Kinderpornografie im Internet - Beschluesse des Bundestages
Die Beschlüsse des Bundestages am 1. und 2. Dezember
Kinderpornografie im Internet:
Der Bundestag hat am 1. Dezember einen Gesetzentwurf der Bundesregierung
zur Aufhebung von Sperrregelungen bei der Bekämpfung von
Kinderpornografie in Kommunikationsnetzen (17/6644) mit Zustimmung aller
Fraktionen angenommen. Er folgte dabei einer Empfehlung des
Rechtsausschusses (17/8001). Gleichzeitig wurde das Gesetz zur
Erschwerung des Zugangs zu kinderpornografischen Inhalten in
Kommunikationsnetzen vom 17. Februar 2010 aufgehoben. Damit werden
strafbare Darstellungen des sexuellen Missbrauchs an Kindern durch
konsequentes Löschen nachhaltig aus dem Internet verbannt. Zur Begründung
heißt es, nationale und internationale Bemühungen, eine schnellstmögliche
Löschung der Inhalte zu erreichen, hätten sich als erfolgreich erwiesen,
sodass die Sperrung von Inhalten nicht erforderlich sei.
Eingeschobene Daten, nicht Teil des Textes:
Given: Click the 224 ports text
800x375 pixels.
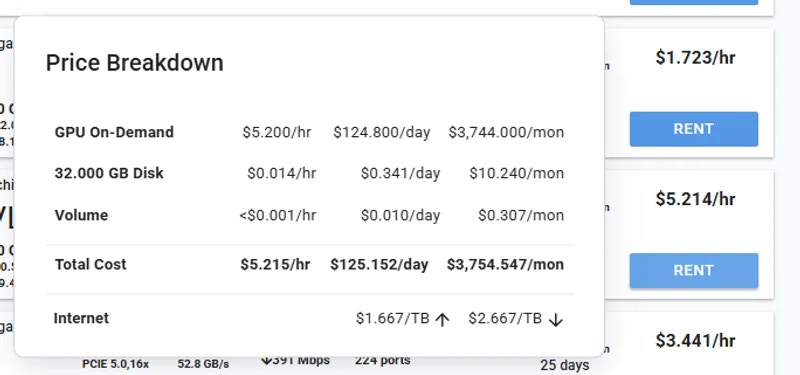Looking at the screenshot, I should coord(383,360).
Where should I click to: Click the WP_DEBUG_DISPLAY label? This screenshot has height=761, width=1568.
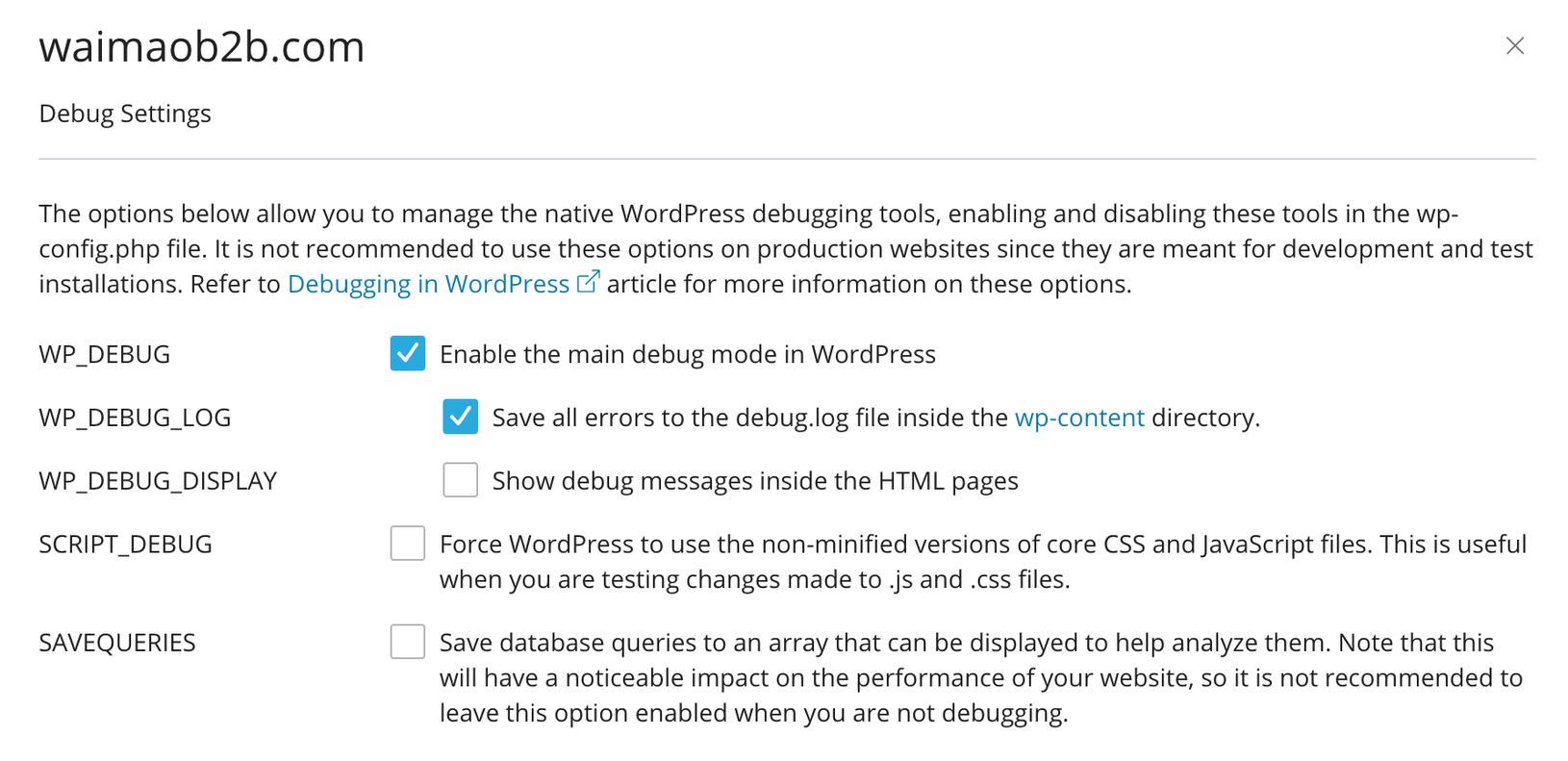coord(158,480)
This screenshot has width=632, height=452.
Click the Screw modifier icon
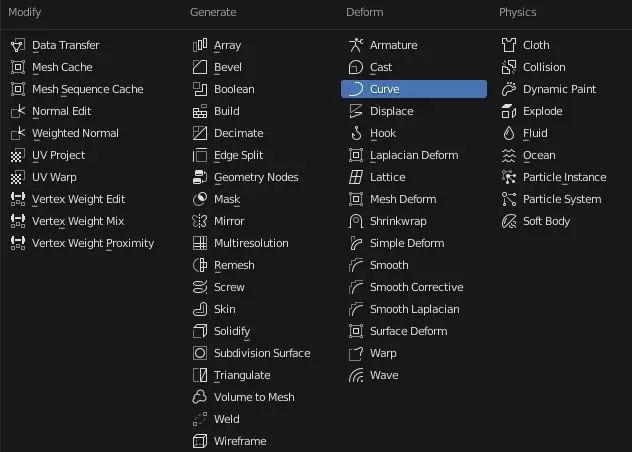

Gesetzentwürfe
der SPD (17/776), von Bündnis 90/Die Grünen (17/772) und ein Antrag der
SPD (1774427) zur Aufhebung des Gesetzes zur Bekämpfung der
Kinderpornografie in Kommunikationsnetzen (17/776) wurde einvernehmlich
für erledigt erklärt. Bei Enthaltung von SPD und Grünen lehnte der
Bundestag einen Gesetzentwurf der Linksfraktion zur Aufhebung von
Zugangsbeschränkungen in Kommunikationsnetzen (17/646) ab. In einer
einstimmig gefassten Entschließung forderte der Bundestag die
Bundesregierung auf, ihm ab 2013 jährlich für das vorangegangene Jahr
über den Erfolg der Maßnahmen zu berichten, die auf die Löschung von
Telemedienangeboten mit kinderpornografischem Inhalt im Sinne des
Paragrafen 184b des Strafgesetzbuches abzielen.